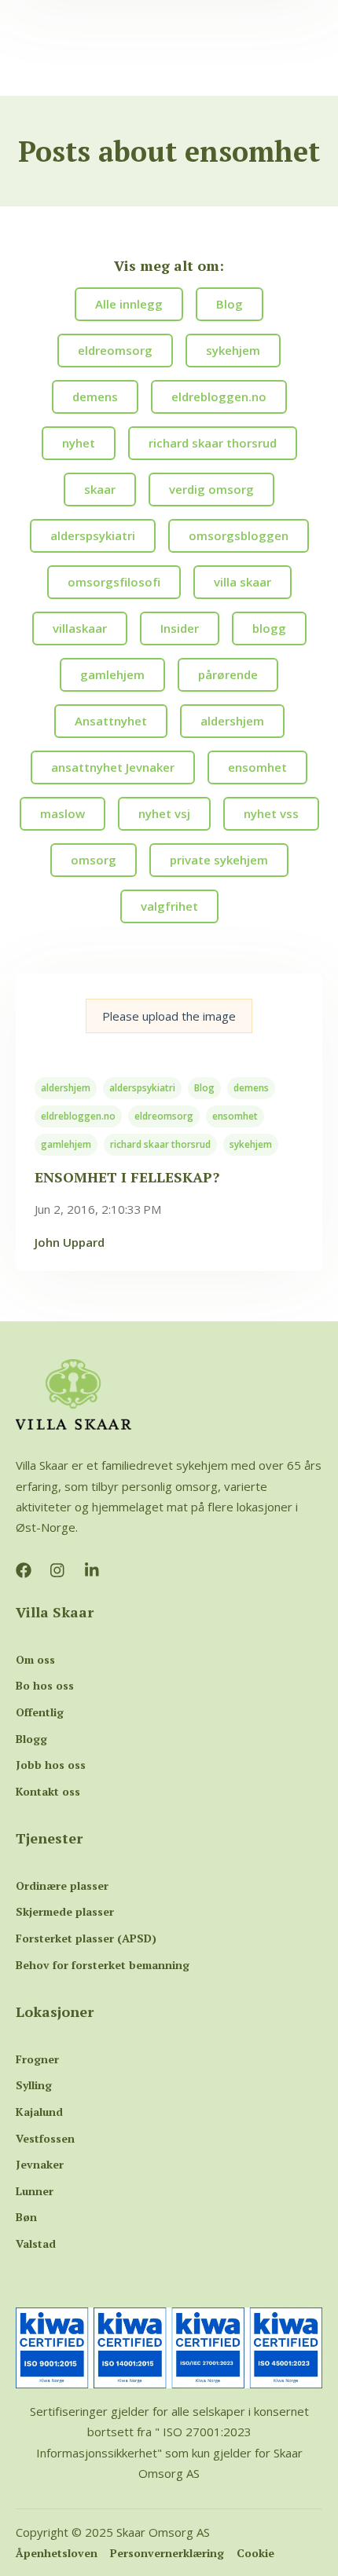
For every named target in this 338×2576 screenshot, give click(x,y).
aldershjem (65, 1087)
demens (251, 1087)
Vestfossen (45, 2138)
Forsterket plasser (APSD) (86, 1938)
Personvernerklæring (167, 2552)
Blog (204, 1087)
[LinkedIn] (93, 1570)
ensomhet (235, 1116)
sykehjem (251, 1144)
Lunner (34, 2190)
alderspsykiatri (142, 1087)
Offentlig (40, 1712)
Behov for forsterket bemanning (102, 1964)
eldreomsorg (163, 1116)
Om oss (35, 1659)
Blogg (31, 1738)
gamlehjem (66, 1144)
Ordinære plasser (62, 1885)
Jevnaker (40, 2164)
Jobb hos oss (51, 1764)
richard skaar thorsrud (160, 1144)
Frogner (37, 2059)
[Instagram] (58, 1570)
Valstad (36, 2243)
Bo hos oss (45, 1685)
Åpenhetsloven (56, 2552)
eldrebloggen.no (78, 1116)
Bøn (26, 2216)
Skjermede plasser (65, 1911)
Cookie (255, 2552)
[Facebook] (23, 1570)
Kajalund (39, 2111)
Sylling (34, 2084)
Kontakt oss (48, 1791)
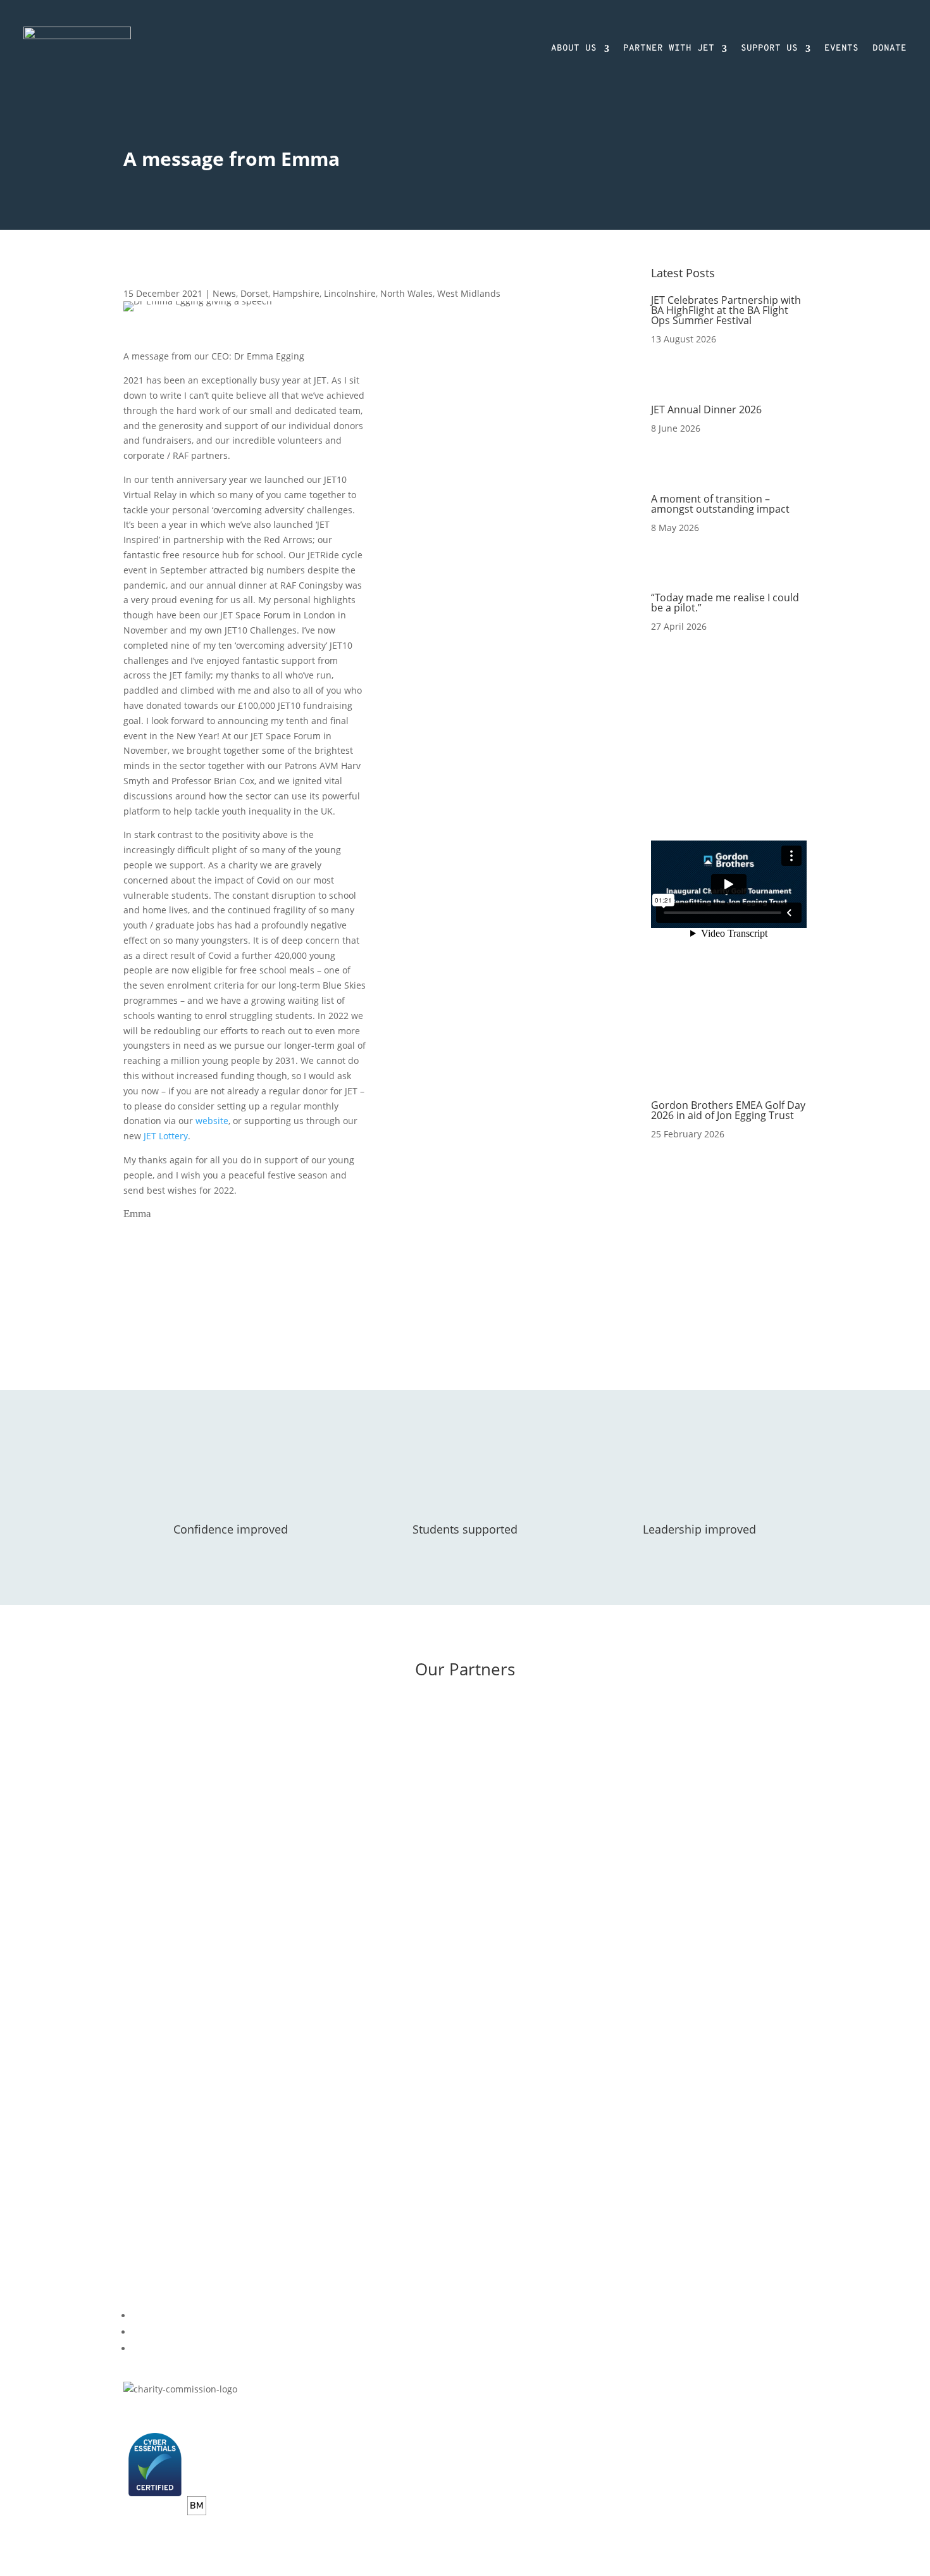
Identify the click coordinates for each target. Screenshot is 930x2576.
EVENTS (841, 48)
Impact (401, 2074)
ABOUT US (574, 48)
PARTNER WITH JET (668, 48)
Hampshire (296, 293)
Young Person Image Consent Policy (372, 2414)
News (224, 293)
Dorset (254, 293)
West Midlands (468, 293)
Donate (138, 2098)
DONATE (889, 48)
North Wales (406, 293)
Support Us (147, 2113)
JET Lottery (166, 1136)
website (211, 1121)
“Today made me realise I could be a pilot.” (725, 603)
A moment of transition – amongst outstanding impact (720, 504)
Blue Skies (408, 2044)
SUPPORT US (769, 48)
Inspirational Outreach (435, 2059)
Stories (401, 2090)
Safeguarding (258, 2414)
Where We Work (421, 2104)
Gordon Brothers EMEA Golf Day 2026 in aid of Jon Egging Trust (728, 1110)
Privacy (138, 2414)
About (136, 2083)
----------------------------------------
=== WORK REQUIRED ===
From the entries above, write out only the lines starting at the line that holds "[LinkedIn] (93, 1570)" and ending at the line that holds "Kontakt oss (48, 1791)", keeping both and matching them exactly.

=== RESPONSE TO THE TASK ===
[LinkedIn] (93, 1570)
ensomhet (235, 1116)
sykehjem (251, 1144)
Lunner (34, 2190)
alderspsykiatri (142, 1087)
Offentlig (40, 1712)
Behov for forsterket bemanning (102, 1964)
eldreomsorg (163, 1116)
Om oss (35, 1659)
Blogg (31, 1738)
gamlehjem (66, 1144)
Ordinære plasser (62, 1885)
Jevnaker (40, 2164)
Jobb hos oss (51, 1764)
richard skaar thorsrud (160, 1144)
Frogner (37, 2059)
[Instagram] (58, 1570)
Valstad (36, 2243)
Bo hos oss (45, 1685)
Åpenhetsloven (56, 2552)
eldrebloggen.no (78, 1116)
Bøn (26, 2216)
Skjermede plasser (65, 1911)
Cookie (255, 2552)
[Facebook] (23, 1570)
Kajalund (39, 2111)
Sylling (34, 2084)
Kontakt oss (48, 1791)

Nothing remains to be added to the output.